Coming from a Good Place
To be clear, this comes from a good place. Smaller Docker image sizes are great, and we should all strive to keep the image sizes small as we can. But we should also account for the ROI in doing so.
I’ve tried a few approaches to making Docker images smaller and have had mixed results. I kept at it for a while because I would read about amazing results others were getting. I would hear Docker image sizes going down from 600MB to 60M - for an enormous 10X improvement. The methods I’ve used:
- Writing very long one-line Docker instructions
- Squashing docker layers down
- Using Alpine Linux
Usually, I would end up with a Docker image that would not quite work right or not work at all and, to pour salt on my wounds, the image size was still rather large. One of the reasons is that I work mainly with scripting languages. So I cannot take advantage of compiling a binary artifact, keeping that artifact, and trashing the everything else. Nope, the interpreter and its dependencies are required. Ultimately, I was often left with the feeling of disappointment and felt it was not the best effective use of time.
Let’s Get On with It
Okay, so onto what I’ve currently concluded as the best way to speed up your Docker development workflow. This technique wins by a grand canyon size large margin. The solution is simple: use a remote Docker daemon.
There are 2 main ways to improve the speed of Docker pull or push:
- Reduce the Docker image size
- Increase the speed of your internet
Pushing a large image from a slow internet connection to a Docker registry is going to take an eternity.
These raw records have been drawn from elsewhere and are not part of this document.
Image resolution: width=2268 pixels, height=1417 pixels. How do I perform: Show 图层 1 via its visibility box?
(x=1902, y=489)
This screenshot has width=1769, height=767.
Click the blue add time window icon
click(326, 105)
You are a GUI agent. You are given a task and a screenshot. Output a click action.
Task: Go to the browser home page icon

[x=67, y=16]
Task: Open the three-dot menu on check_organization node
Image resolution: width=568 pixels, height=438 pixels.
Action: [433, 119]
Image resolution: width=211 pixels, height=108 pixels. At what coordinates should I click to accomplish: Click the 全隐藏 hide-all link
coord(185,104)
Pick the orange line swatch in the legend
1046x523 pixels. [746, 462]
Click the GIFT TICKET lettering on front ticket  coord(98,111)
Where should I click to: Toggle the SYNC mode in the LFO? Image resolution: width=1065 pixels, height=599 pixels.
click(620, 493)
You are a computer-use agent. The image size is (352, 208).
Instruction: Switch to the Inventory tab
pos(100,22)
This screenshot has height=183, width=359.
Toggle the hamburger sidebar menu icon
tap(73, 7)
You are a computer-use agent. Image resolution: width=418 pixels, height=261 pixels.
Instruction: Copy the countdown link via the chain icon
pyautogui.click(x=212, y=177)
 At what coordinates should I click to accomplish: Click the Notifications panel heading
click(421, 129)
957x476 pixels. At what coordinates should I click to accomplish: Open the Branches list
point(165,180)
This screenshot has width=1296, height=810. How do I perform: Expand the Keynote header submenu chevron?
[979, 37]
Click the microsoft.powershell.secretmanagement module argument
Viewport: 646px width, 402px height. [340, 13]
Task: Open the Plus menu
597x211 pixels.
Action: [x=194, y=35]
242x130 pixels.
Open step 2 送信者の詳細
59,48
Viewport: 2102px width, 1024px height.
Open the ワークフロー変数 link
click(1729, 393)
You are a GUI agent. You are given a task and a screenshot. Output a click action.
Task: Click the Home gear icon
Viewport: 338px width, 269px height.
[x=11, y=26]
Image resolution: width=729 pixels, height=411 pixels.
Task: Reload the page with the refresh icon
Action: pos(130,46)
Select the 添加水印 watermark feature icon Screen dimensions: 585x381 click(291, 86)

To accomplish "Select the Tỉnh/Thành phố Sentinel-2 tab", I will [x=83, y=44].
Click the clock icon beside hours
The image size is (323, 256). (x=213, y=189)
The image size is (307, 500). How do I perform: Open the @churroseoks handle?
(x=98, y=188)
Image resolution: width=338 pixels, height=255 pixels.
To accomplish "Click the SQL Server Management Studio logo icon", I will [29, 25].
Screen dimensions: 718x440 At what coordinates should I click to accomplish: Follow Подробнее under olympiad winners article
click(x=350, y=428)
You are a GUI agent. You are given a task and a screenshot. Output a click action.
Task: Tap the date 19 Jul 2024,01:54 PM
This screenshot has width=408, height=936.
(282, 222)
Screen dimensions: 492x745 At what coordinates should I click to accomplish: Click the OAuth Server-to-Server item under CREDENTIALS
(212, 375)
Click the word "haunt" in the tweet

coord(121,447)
But pushing it from within an EC2 instance using AWS’ pipeline is great. Even a 1GB image only takes 1-2 minutes. Furthermore, the new pushes are even faster and only take seconds since only the additional layers get pushed.
Instead of spending hours and sometimes days optimizing and squeezing every last byte out of the Docker image for each application you’re building, the investment is better spent setting up a Docker remote daemon once. It does take some time and cost money to run a Daemon remote server, but you quickly make up for it.
Using a remote Docker daemon alone has dramatically made my Docker development workflow much more enjoyable.